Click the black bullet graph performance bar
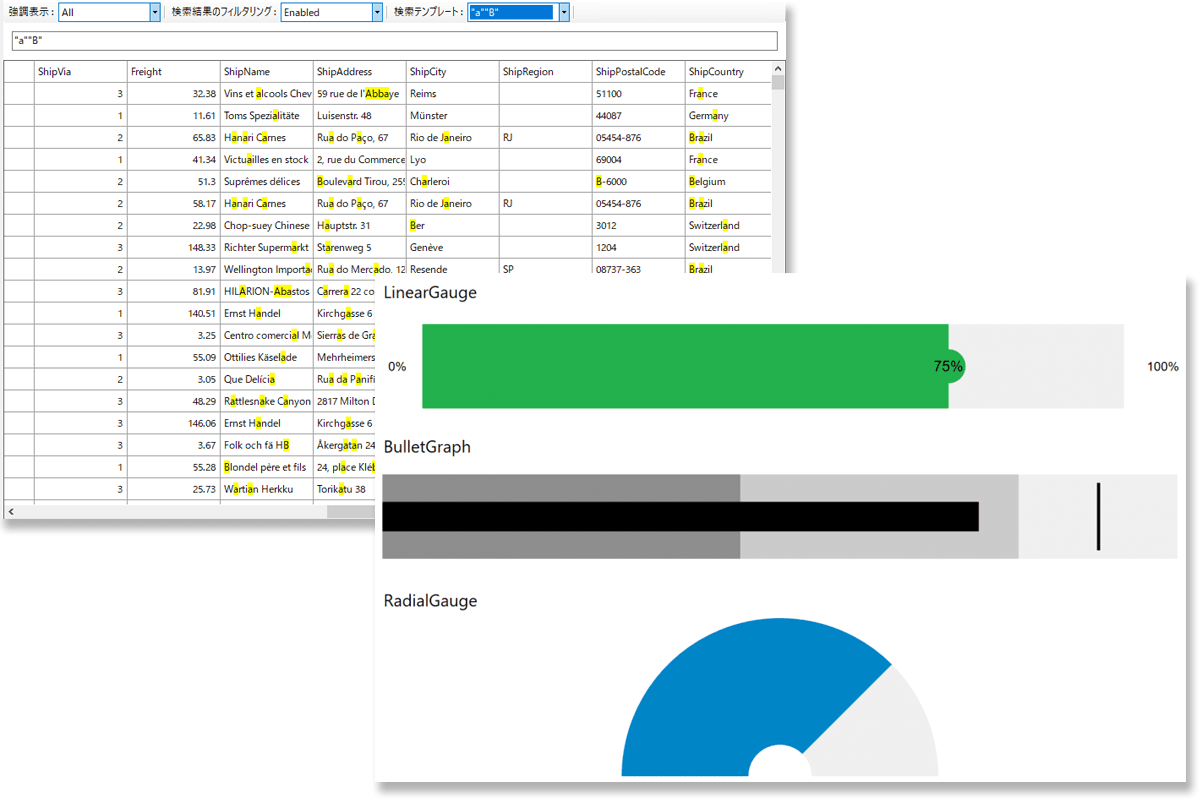The height and width of the screenshot is (800, 1200). (680, 516)
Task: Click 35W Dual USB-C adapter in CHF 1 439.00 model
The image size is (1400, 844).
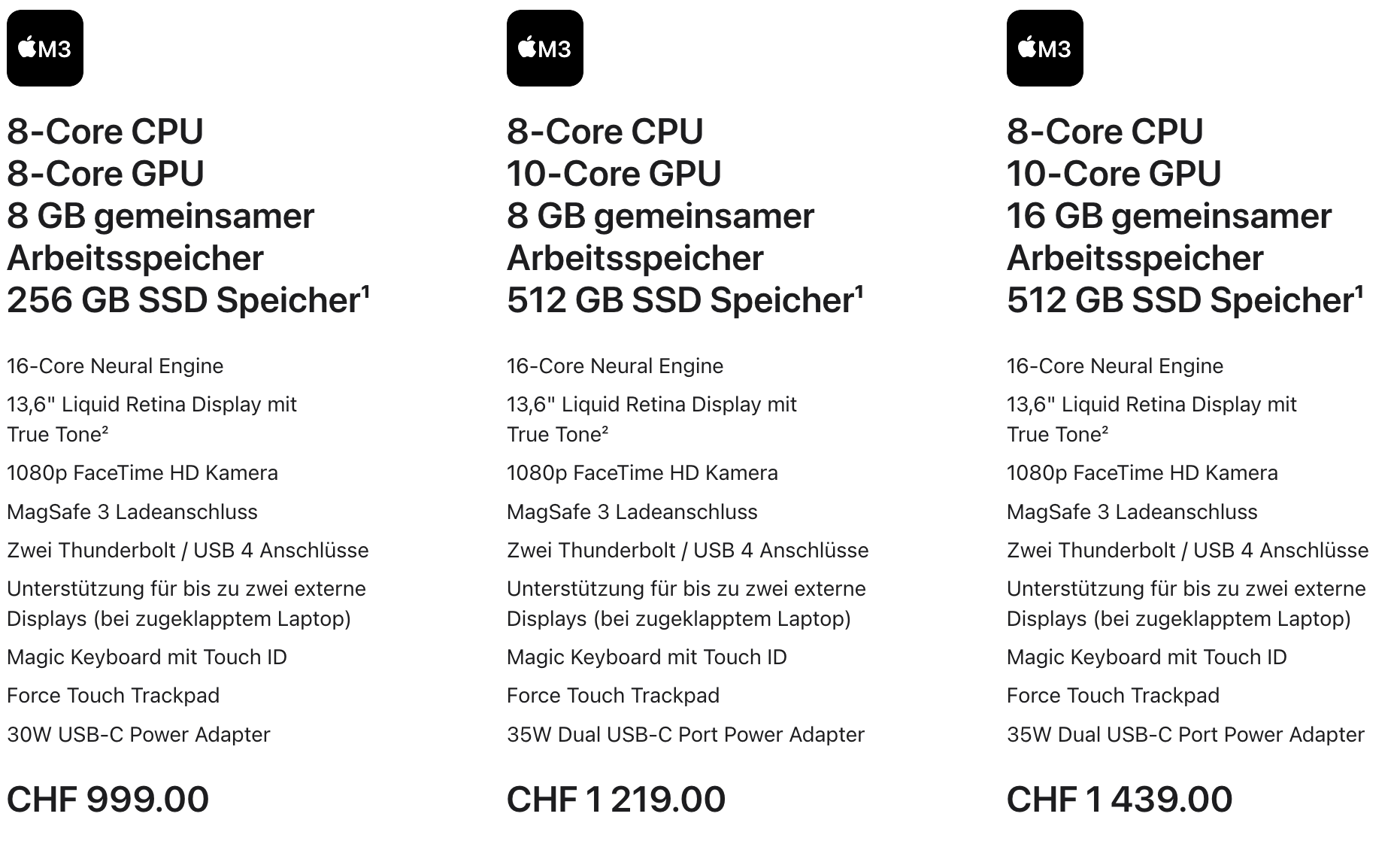Action: 1185,734
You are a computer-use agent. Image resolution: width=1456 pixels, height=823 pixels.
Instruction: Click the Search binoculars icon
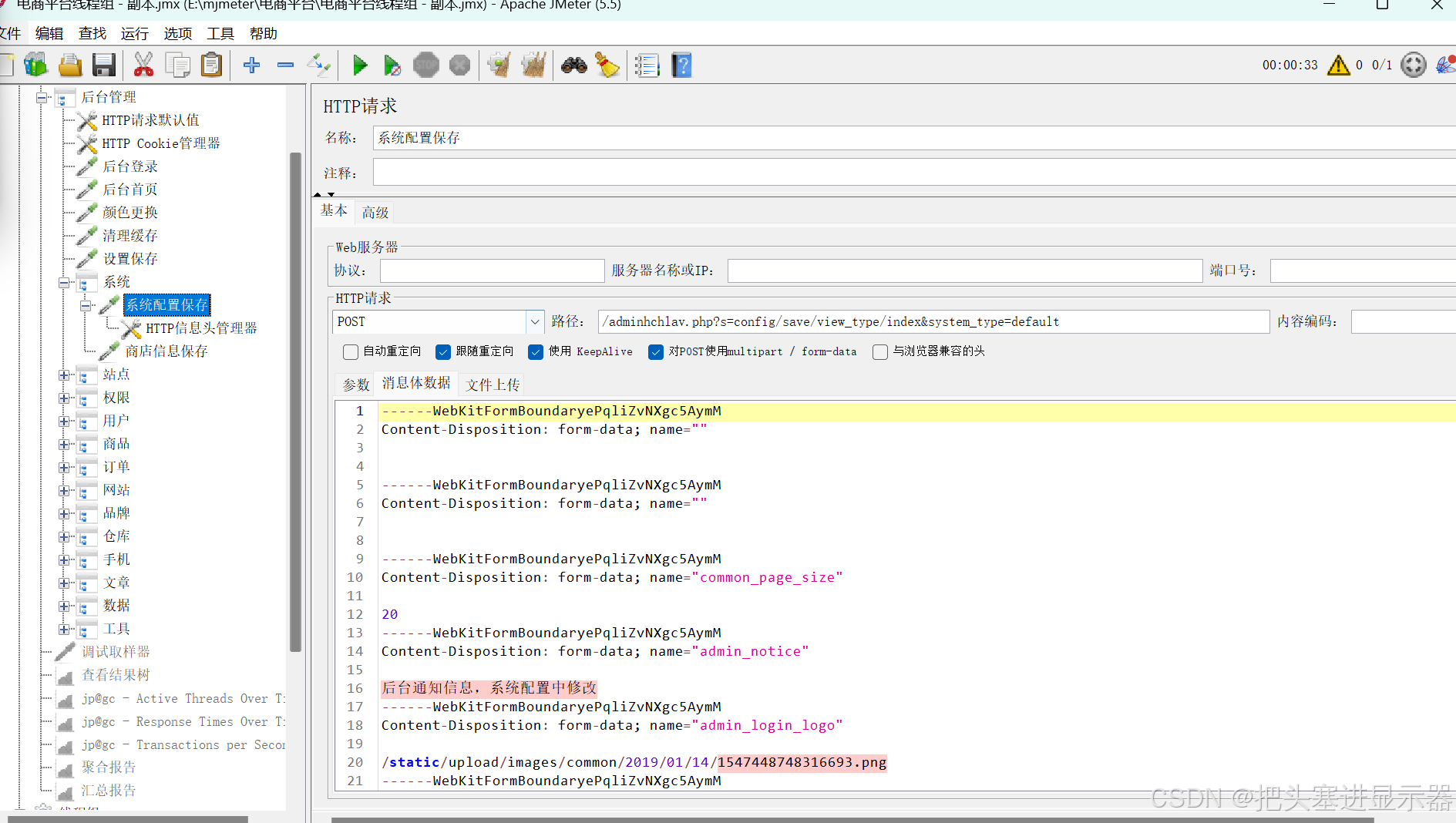pyautogui.click(x=573, y=66)
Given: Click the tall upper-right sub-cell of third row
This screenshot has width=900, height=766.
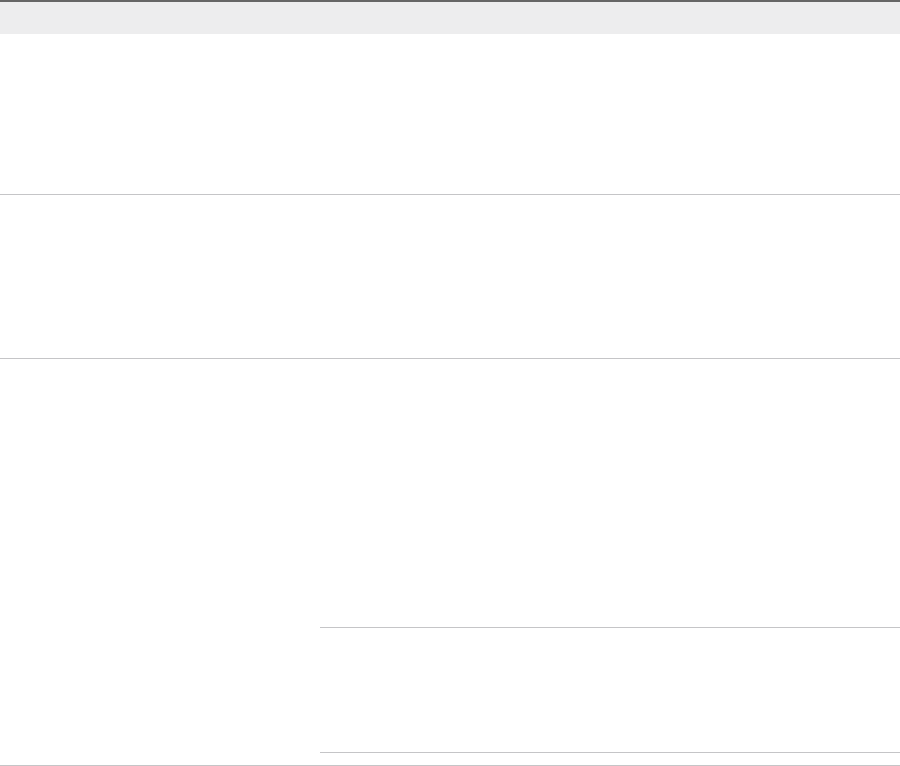Looking at the screenshot, I should (x=608, y=493).
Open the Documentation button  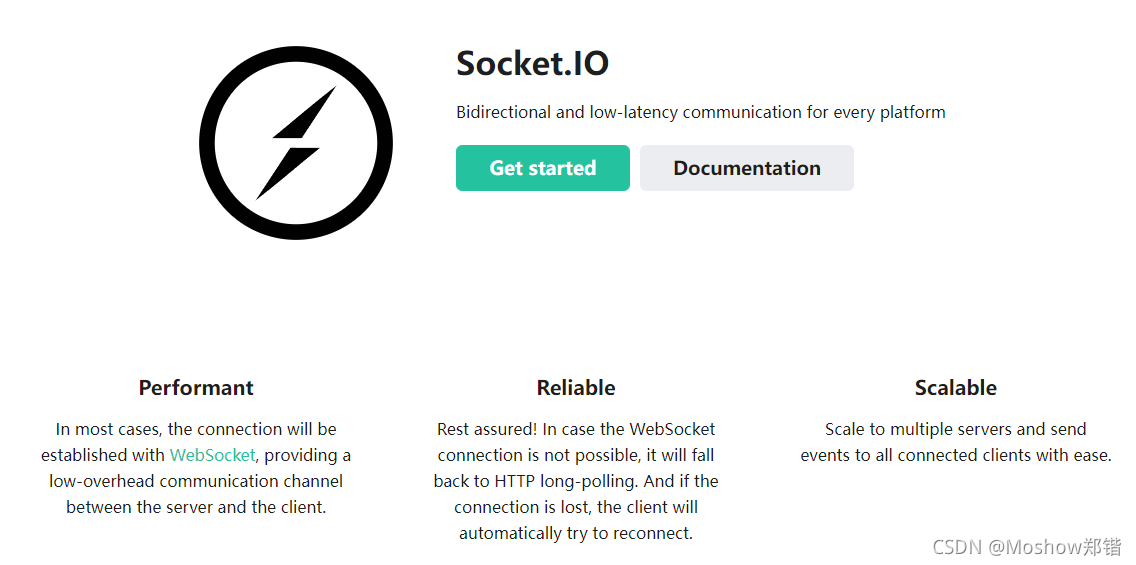pos(746,168)
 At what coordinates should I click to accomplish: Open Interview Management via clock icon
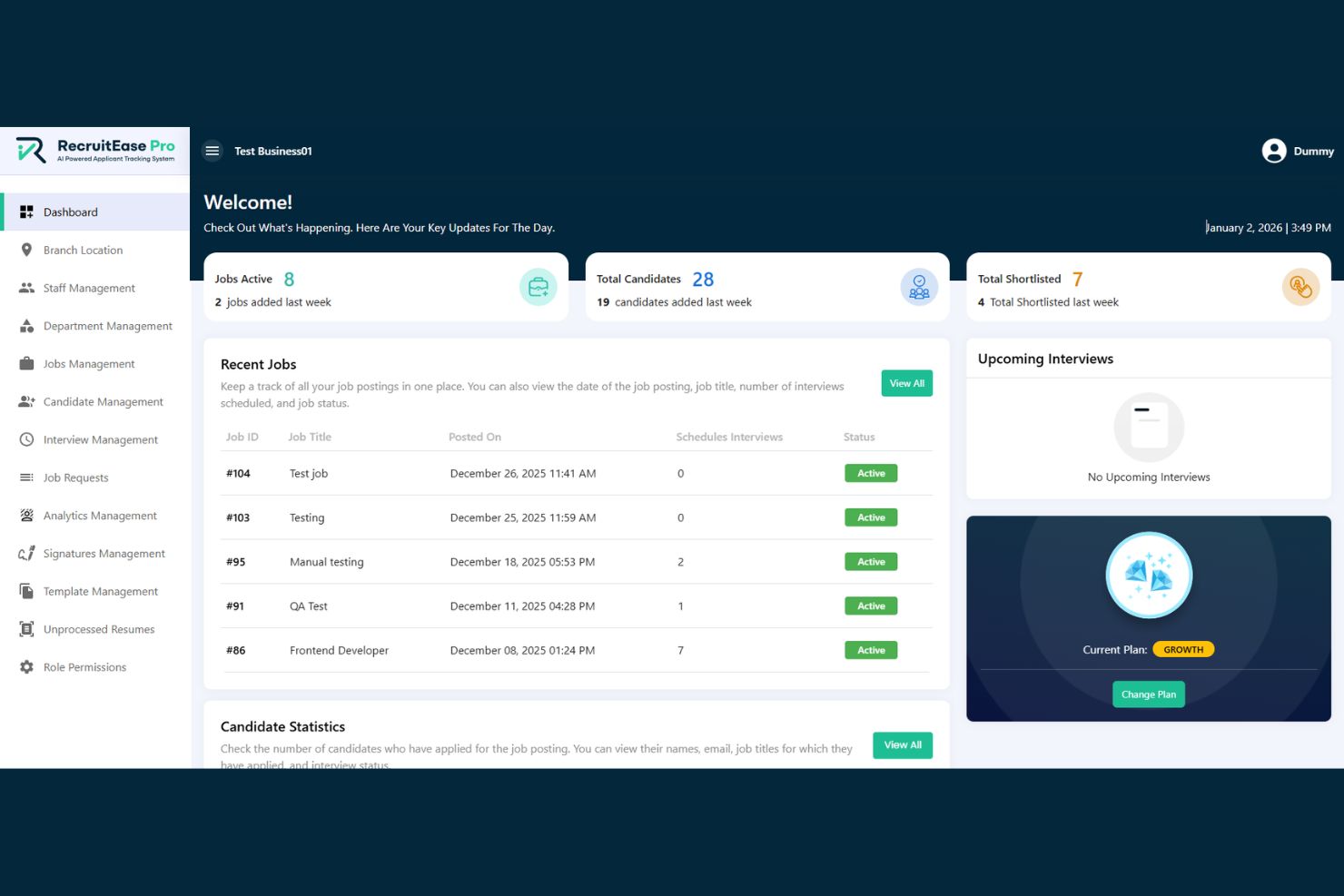coord(26,439)
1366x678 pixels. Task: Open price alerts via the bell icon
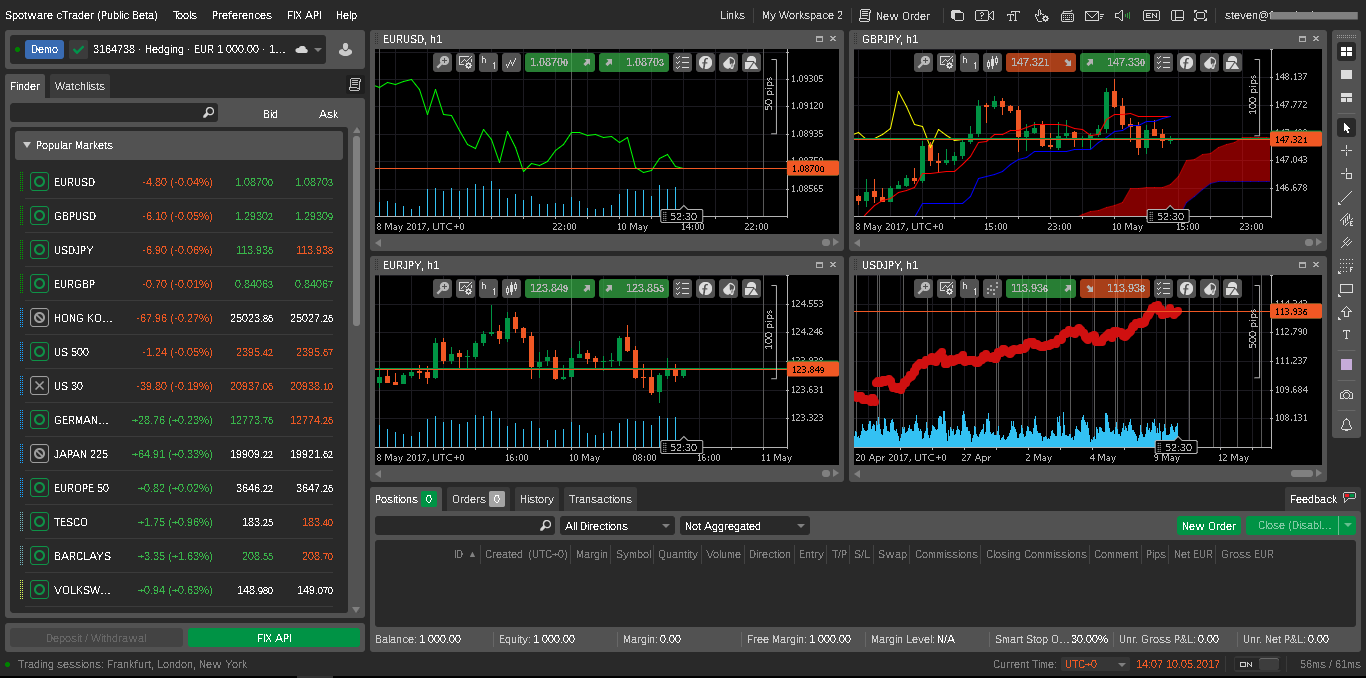[1345, 423]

Assignment
Take the lines from the one that contains "1366x678 pixels. Task: Open" through the last line of the material above and reproduce them exactly, leaving out any pictures.

Reply
1366x678 pixels. Task: Open price alerts via the bell icon
[1345, 423]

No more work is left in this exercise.